President John Dramani Mahama must act decisively and declare a state of emergency to combat the galamsey crisis that threatens Ghana’s very survival. The mounting environmental catastrophe demands extraordinary measures that only emergency powers can deliver. The hour for half-measures has passed.
Ghana faces an environmental apocalypse. Illegal mining has degraded 40% of our forests and polluted 60% of our water bodies, while the Water Resources Commission confirms that about 60% of Ghana’s water bodies are now polluted, with many in critical condition. These are not mere statistics—they represent the systematic destruction of our nation’s life-support systems.

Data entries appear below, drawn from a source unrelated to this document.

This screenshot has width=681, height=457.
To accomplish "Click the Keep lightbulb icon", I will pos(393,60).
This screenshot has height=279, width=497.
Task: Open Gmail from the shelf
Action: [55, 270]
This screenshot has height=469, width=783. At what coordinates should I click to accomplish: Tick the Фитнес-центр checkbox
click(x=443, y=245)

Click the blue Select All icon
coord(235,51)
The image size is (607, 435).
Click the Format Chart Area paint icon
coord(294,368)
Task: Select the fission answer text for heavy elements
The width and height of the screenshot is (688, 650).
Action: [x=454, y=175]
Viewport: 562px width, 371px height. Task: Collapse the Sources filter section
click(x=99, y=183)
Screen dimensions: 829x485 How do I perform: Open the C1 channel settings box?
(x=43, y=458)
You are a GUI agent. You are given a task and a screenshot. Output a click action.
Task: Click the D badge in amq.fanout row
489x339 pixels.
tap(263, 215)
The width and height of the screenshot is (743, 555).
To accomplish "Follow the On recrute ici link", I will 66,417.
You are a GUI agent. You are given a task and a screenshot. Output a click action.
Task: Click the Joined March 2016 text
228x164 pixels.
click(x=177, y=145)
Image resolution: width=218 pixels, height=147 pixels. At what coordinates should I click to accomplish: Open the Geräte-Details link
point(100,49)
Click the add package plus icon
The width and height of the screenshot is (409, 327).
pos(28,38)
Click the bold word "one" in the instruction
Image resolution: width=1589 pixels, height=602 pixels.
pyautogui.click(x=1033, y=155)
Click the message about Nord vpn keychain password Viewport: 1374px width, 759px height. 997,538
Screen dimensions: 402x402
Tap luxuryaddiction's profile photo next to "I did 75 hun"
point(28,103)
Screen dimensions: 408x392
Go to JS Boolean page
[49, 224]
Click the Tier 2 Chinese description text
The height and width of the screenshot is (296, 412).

The urgency becomes clearer when we examine the scale of contamination. Mining operations release toxic chemicals including mercury, lead, arsenic, and cadmium into our ecosystems, creating health hazards that will plague generations of Ghanaians. Research shows that over 70% of community members express extreme concern about declining water quality and the drying up of streams and rivers due to galamsey.
Our water crisis has reached breaking point. Communities across Ghana struggle with access to clean water as treatment facilities shut down due to pollution levels that exceed processing capabilities. Entire communities like Gomoa Buduburam have gone nearly a month without treated water flowing through their distribution networks. This is not just environmental degradation—it is a humanitarian crisis.
The economic implications are equally devastating. Water treatment costs have skyrocketed as companies struggle to purify increasingly polluted sources. Agricultural productivity has plummeted in former mining areas, threatening food security and rural livelihoods. The Ghana Water Company Limited has requested massive tariff increases, passing pollution costs to consumers already struggling with economic hardship.
Critics argue that emergency powers represent governmental overreach or that conventional measures remain sufficient. This perspective fundamentally misunderstands the crisis’s scope and urgency. Conventional enforcement has failed spectacularly. While bureaucrats debate procedural niceties, our rivers die and our forests disappear.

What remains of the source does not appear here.